What lines in the data below mention the string "Filters"? Copy them out.

────────

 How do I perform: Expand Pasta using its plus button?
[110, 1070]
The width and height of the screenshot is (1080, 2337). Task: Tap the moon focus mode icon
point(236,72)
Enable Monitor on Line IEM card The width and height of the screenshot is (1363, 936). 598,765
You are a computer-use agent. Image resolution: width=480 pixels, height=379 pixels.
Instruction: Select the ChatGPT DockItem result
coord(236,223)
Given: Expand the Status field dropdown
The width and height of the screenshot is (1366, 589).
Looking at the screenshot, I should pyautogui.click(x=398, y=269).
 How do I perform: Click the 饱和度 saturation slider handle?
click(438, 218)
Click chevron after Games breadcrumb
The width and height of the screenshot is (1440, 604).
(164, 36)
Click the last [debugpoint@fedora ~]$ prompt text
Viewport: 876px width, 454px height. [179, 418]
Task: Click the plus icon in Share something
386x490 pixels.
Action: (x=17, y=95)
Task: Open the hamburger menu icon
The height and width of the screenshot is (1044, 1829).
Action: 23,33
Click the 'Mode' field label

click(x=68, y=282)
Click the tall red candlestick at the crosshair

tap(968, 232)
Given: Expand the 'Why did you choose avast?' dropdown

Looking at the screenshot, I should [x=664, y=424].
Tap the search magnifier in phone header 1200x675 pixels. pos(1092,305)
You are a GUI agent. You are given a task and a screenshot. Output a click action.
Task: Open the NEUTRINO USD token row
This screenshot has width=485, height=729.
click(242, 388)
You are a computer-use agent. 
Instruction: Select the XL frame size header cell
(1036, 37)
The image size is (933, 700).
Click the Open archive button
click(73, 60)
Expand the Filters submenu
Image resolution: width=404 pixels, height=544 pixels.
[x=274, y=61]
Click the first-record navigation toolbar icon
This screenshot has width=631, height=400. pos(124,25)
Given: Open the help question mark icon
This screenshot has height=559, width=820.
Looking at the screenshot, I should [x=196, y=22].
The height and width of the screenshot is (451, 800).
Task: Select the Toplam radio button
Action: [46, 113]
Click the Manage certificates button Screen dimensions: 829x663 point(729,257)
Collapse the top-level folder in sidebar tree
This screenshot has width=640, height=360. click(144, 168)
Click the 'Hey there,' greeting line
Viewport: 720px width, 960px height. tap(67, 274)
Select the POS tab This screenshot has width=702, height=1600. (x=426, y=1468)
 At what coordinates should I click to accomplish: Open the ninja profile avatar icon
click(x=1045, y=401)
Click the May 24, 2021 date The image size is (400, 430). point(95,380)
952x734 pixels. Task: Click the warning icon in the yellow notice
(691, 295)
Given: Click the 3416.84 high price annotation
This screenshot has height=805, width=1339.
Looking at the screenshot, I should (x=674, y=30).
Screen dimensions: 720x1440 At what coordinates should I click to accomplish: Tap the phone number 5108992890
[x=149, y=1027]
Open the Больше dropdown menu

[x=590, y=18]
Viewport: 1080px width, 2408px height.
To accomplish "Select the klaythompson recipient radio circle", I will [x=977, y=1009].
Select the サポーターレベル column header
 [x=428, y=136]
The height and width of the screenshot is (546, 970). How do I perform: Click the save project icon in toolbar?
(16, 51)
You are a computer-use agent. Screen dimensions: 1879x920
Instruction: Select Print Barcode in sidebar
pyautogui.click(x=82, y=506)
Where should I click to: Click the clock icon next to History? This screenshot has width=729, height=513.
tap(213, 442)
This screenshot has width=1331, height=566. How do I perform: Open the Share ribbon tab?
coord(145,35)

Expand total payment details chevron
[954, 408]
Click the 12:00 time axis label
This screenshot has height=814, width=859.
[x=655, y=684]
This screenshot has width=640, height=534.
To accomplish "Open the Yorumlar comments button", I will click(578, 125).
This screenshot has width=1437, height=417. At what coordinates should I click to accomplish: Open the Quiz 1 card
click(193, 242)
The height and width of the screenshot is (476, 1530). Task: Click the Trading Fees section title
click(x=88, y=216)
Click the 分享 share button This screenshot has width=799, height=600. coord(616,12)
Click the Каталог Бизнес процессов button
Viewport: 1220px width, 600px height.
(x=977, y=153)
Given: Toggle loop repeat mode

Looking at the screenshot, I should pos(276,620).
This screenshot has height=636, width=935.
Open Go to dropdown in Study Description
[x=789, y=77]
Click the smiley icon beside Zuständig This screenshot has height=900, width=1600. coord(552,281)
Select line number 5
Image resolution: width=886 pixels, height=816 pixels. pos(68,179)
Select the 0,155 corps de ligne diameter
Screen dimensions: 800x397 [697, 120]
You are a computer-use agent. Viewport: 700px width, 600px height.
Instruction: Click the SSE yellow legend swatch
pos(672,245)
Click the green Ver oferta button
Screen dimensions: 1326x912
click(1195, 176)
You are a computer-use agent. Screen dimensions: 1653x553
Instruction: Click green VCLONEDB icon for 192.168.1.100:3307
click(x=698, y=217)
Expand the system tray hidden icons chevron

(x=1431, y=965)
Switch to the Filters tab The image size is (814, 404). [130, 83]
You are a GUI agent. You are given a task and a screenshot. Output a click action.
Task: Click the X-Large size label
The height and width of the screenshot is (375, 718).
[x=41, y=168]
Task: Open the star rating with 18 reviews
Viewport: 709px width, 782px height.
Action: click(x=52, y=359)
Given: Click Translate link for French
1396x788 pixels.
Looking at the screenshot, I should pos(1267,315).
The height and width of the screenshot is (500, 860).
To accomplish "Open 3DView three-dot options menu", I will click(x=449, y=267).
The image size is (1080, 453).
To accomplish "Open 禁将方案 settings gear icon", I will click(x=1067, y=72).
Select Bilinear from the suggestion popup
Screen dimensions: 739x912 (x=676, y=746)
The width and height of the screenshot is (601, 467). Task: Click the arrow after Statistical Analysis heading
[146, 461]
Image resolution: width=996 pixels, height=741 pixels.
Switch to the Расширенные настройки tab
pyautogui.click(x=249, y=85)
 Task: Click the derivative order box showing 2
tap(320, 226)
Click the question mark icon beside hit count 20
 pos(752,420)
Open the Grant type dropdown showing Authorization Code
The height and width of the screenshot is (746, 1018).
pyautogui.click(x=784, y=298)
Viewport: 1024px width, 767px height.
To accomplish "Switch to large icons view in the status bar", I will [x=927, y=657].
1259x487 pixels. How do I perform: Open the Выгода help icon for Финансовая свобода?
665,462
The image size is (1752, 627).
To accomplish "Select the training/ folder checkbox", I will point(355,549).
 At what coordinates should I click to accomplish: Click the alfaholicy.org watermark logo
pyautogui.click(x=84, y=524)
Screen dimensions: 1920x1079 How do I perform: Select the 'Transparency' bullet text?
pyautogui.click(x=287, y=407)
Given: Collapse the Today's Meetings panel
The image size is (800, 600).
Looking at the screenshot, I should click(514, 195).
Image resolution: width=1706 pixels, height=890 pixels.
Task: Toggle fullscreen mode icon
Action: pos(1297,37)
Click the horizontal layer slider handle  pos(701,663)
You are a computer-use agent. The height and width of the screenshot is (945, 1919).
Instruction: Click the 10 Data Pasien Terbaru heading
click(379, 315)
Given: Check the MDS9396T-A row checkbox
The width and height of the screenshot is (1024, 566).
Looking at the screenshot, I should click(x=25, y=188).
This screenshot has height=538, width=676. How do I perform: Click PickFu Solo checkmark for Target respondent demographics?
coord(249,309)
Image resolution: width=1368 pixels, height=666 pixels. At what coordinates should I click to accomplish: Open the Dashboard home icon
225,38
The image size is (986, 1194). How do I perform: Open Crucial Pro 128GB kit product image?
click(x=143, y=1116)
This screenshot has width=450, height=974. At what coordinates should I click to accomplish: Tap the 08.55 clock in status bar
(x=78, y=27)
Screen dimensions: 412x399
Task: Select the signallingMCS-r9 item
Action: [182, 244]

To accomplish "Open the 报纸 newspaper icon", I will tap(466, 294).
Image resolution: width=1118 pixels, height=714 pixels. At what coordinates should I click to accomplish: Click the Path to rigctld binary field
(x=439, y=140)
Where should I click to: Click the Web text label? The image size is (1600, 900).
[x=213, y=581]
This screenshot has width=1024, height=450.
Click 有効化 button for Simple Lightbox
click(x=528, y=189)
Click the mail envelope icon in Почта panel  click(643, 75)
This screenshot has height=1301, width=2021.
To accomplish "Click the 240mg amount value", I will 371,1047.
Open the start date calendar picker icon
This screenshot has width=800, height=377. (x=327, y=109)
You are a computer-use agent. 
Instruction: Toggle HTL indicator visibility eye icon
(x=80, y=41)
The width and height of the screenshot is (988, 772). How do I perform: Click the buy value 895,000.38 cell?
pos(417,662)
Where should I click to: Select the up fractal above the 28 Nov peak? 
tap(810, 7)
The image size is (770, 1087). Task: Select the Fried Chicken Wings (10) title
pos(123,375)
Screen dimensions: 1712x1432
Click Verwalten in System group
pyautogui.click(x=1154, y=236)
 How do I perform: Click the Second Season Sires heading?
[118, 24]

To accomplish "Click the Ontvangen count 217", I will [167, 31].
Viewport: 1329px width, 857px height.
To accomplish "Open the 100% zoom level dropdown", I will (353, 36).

────────

[OUTPUT OF THE EXERCISE]
Expand the Filters submenu
Switch to the Filters tab The image size is (814, 404). [130, 83]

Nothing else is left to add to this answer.